HILO >> The Ford Mustang parked in the front yard was picked up, spun around and slammed into the front fence. Flood waters Friday night from Tropical Storm Lane washed tree trunks into the carport, pounding them into the wood siding of the home with a sound like thunder. Old tires, tree branches and a battered metal pig trap washed up in a huge tangle that blocked the carport steps.
When the river of water reached more than 4-feet high above the concrete floor of the carport, Lou-Ann Tolentino and her family fled to the second floor of her sister’s Keaau home and called for help.
“We couldn’t get out anywhere,” said Tolentino, 54. Family members had to push debris away from the carport door just to reach the stairs. “We had little ones, so we got them to the second floor and stayed there, and then we called for fire and rescue.”

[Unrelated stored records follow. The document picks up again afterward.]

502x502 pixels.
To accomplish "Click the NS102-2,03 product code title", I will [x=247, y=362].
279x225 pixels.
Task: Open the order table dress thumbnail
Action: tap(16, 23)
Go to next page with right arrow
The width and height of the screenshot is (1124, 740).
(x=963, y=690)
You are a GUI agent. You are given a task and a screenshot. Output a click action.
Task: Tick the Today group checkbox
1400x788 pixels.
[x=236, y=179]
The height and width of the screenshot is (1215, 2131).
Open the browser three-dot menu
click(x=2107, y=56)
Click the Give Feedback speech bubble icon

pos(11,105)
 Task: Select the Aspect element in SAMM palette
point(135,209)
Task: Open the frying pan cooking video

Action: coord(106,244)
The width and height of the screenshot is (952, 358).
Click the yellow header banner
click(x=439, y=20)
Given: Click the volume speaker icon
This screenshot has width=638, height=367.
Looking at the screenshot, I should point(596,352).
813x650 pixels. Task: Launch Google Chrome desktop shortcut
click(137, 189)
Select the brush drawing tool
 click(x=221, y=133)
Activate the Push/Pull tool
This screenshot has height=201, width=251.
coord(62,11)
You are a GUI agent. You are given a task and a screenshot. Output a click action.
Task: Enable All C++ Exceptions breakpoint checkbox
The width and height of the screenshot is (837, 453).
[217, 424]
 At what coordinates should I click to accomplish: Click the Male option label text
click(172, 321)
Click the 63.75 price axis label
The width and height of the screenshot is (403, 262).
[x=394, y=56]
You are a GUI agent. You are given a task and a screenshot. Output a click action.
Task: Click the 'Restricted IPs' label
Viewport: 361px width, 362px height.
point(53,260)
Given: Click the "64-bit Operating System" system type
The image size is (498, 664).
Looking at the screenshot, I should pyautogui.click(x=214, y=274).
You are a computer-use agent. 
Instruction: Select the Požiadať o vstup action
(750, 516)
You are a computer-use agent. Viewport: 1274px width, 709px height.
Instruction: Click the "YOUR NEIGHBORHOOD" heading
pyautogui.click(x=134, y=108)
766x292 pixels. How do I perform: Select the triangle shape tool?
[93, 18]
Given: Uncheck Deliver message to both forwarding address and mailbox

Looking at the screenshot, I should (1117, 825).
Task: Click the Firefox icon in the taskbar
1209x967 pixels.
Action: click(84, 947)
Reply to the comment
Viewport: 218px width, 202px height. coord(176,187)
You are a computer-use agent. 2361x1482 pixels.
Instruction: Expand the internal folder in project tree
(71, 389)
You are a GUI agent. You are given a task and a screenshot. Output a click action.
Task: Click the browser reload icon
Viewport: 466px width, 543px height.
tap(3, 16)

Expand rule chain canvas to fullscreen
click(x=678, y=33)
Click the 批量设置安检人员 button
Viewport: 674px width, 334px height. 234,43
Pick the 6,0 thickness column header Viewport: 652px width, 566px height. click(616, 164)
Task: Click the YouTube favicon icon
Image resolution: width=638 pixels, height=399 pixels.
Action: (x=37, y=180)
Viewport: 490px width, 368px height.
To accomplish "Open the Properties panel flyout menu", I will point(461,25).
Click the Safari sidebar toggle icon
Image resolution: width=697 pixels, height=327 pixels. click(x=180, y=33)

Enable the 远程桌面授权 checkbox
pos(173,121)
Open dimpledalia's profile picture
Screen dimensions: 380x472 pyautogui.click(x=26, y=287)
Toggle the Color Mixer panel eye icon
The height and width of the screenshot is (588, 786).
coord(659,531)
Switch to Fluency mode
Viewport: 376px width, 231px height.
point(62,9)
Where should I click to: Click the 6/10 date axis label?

Tolentino and her children had been staying temporarily with her sister at the home in the Keaau Agricultural Lots subdivision in Puna. The family had just finished dinner, and “because it was raining so heavy and it was thundering and there was lightning, we couldn’t tell the difference, but you could hear the water just rushing.”
During the 2000 flood, she said a few feet of water did wash into the carport of the house, but it had never flowed like a river into the home, and no one could remember a flood like this. “The current was extremely strong,” and the floodwaters sounded like the pounding of river rapids from a television show, she said.
Tolentino’s sister Lea Ferreira, 50, arrived with her husband Rilan in time to watch the rescue from the street.
“When we first came, they were all up in the window looking out,” Lea Ferreira said. “When we first came, I was bawl-crying, like ‘Oh my God, how are we going to get them out?’ It was just, to see them up there with no way to get out.”
“It was amazing. When we came, the water was so high we just couldn’t believe it,” Ferreira said.
Lea Ferreira praised the county firefighters, who tied a rope to the house and the other end to a tree in the yard for the evacuees to hold. The six adults and five children put on life vests, and climbed through the kitchen window to escape from the house.
“We jumped into the water, and then they took us one by one up to the hill,” Tolentino said. The children went first, including two 5-year-olds, a 7-year-old and two 11-year-olds.
“The children, the smaller ones, they thought it was hilarious. They were enjoying the ride, you know?” Lea Ferreira said.
The Tolentinos stayed at the Ferreiras’ home in Hilo, and returned to Keaau Saturday morning to survey the damage. The flooding had deposited someone’s rooftop solar panel in the carport along with mounds of debris that lined the carport walls.
Rainfall data for Keaau was unavailable, but a rain gauge in Mountain View 7 miles away recorded 46.93 inches of rainfall from noon on Wednesday to noon on Saturday.
The neighbors’ riding lawnmower had washed downstream into the Tolentinos’ yard, and debris had piled up against their 40-yard front fence line in an impressive pile that included wooden shelving, an old cooler, a huge tree trunk, and pieces of sheet metal.
In the middle of the jumbled heap on the fenceline was a chunky black metal Sentry Safe that was locked up tight, prompting speculation about the valuables that might be inside, and whether anyone would be along to claim it.
“Must be from somewhere up there,” shrugged Rilan Ferreira, gesturing up the slope to homes more than 100 yards away.